Broadband Competition Still Brisk, More on Way

Published April 8, 2010

Internet giants Comcast and AT&T raised the monthly rates for many of their plans by a few dollars each beginning in March—sparking some activist groups to say this proves there is not enough competition in broadband. Industry analysts, however, say that’s not true and the activists’ proposed policies would suppress investment in broadband advancements.

Comcast’s price hikes include a $2 increase in Comcast Standard and Expanded plans—from $48.55 to $50.55 and $61.45 to $63.45 respectively. Digital Voice Basic service is now $11.95, up from $9.95; and Digital Voice Premium service rose from $18.95 to $21.95.

Meanwhile, AT&T, another leading Internet Service Provider (ISP), raised the rates on its Express broadband service (1.5 mbps) from $30 to $33 a month, its Pro (3 mbps) plan from $35 a month to $38 a month, and its Elite (6 mbps) plan from $40 to $43 a month. 

Activist Critics Howl
Free Press, a left-leaning “public advocacy” group based in Washington, DC, argues these rate hikes confirm their claims competition in the Internet broadband market is poor and requires corrective action by the Federal Communications Commission (FCC).

“Consumers need price relief and are asking that the FCC do something bold and decisive to promote meaningful competition,” said Free Press policy director Ben Scott in a statement on the group’s Web site.

In March the FCC released a National Broadband Plan proposing hundreds of new regulations and performance standards for broadband Internet service providers, all purportedly aimed at increasing competition.

Forced Unbundling?
Though the FCC’s plan doesn’t explicitly call for it, the commission has also studied the possibility of demanding ISPs “unbundle” their physical broadband infrastructure, making it available for competitors to access it.

Right now every ISP owns the physical cables that convey its services to users’ homes and offices, and they claim exclusive rights to the broadband infrastructure they’ve built. Unbundling the physical infrastructure would remove the exclusive rights and make the infrastructure an open thoroughfare.   

But the broadband market may be quite adept at creating more competition on its own, says the Telecommunications Industry Association (TIA). A slate of new Internet technology applications are likely to go to develop and bring many new providers into the ISP market in the next five years, TIA argues.

Stifling of Investment a Concern
“The Internet continues to evolve and gain intelligence in a way that the initial developers could never have imagined, particularly with respect to traffic management,” the TIA said in a filing with the FCC in March. “These developments have promoted user interests, openness, and transparency, and given rise to today’s robust Internet ecosystem.”

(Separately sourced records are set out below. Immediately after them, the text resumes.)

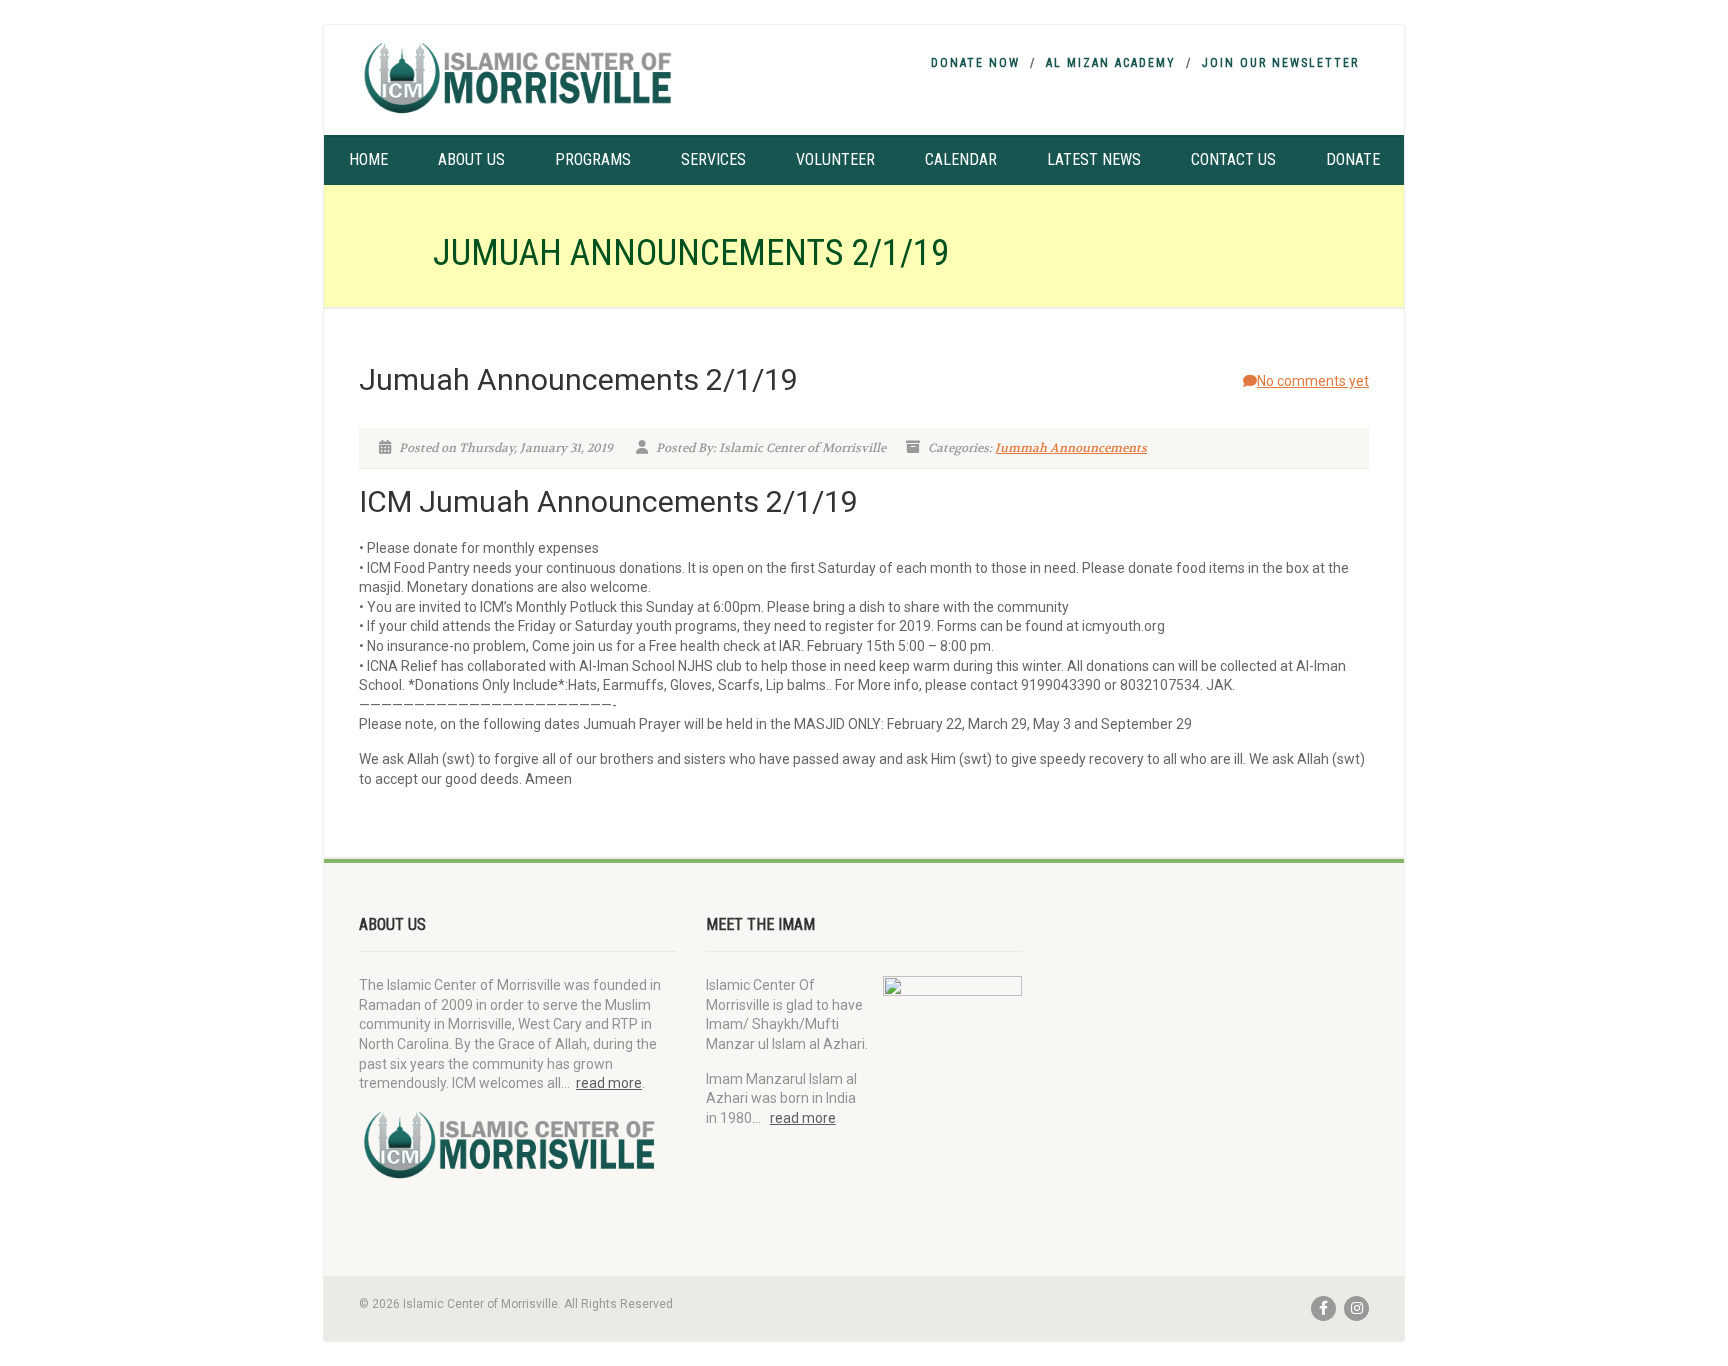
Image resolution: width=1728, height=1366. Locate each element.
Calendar (961, 159)
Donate (1353, 159)
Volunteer (835, 159)
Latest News (1094, 159)
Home (368, 159)
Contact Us (1233, 159)
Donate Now (975, 63)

Robert Atkinson, president of the Information Technology & Innovation Foundation (ITIF), agrees with many of the TIA’s arguments. He is particularly critical of requiring networks to unbundle their services, arguing such a mandate would suppress broadband network investment.

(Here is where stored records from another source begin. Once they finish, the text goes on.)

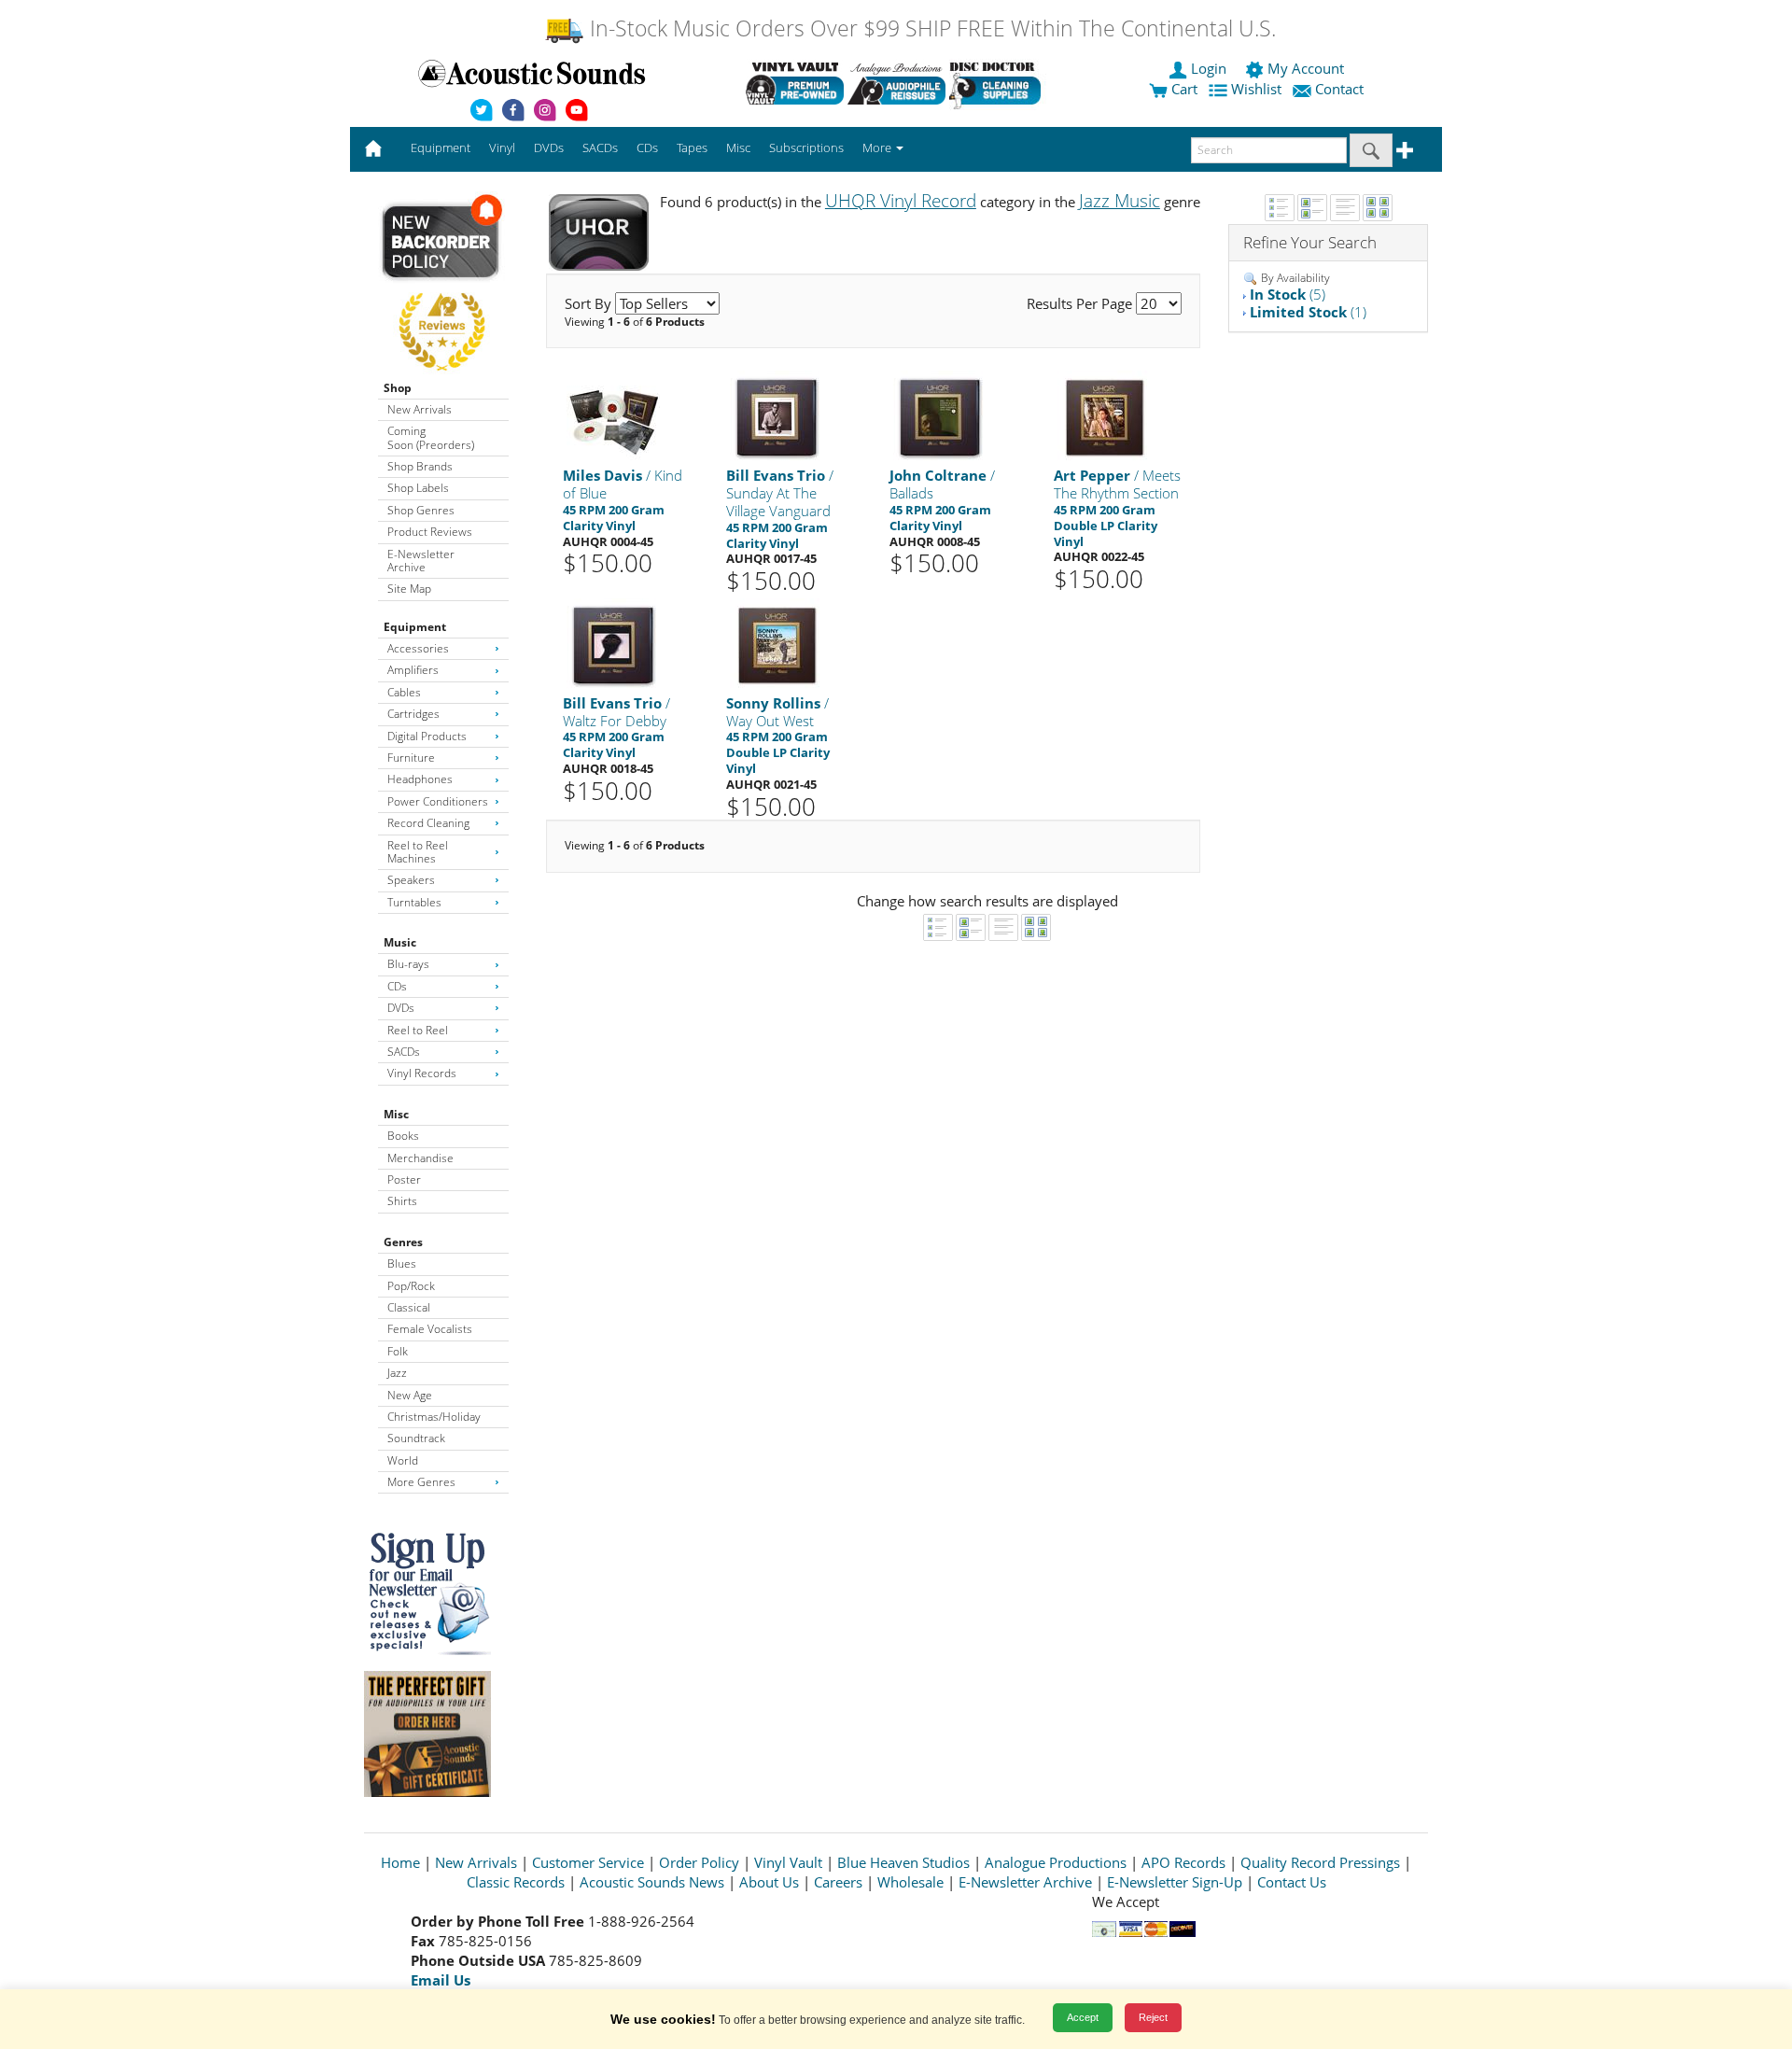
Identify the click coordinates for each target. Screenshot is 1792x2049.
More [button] (878, 147)
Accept (1083, 2017)
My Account (1306, 68)
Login (1208, 68)
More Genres (421, 1482)
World (402, 1460)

“It means they’re not going to invest as much,” Atkinson said. “Why would you invest in a new wire if you’re going to have to sell it to your competitors?”

Are Two Competitors Enough?
In any case, two competitors might be all the competition the market needs, Atkinson says. Two competitors will compete very fiercely for the customer base, said he says, adding, “they have to in order to recoup the large amounts of capital they had to shell out to build network distribution grids.”

“If they don’t get a customer—say, if someone chooses Verizon instead of them—they lose almost all that money,” said Atkinson. “You can get a fair amount of competition when you have two competitors.”

Wireless Will Add to Competition
And additional competition is on the way, says Ryan Radia, an information policy analyst for the Competitive Enterprise Institute in Washington, DC.

He cites growing numbers of wireless household and office Internet connections as proof more consumers are turning to it as a cheaper alternative to broadband.

“Traditional models of broadband are not going to go away, but they’re going to decline in terms of market share,” Radia said.

New Companies Entering Market
As wireless technology develops, Radia said, we should not be surprised if new companies develop it into new, upstart Internet services that could rival today’s reigning ISPs.

“Wireless technology is improving rapidly, and that’s enabling new uses of the airways that weren’t possible before,” he said. “I think it’s really unclear how it’s going to play out, but it’s going to result in more broadband competition.” 

Wireless has already demonstrably cut into traditional cable broadband’s profit margins, Radia said.

Competitive LTE Alternative
Atkinson foresees many new competitors making use of Long Term Evolution (LTE), a mobile wireless Internet protocol that gives users anywhere from 450 to 600 megabit-per-second connections.

Communities in Japan and Europe are deploying LTE now. Atkinson expects it to appear in the United States in the next three or four years. 

“We could go from a situation of two competitors now to as many as six in the next three or four years,” said Atkinson.

Atkinson’s organization annually ranks every national broadband market for its competitiveness. This year’s report finds the United States is still one of the most competitive broadband markets around, currently ranking 6th out of 40. Singapore is number one.

Rick Docksai ([email protected]) writes from Washington, DC.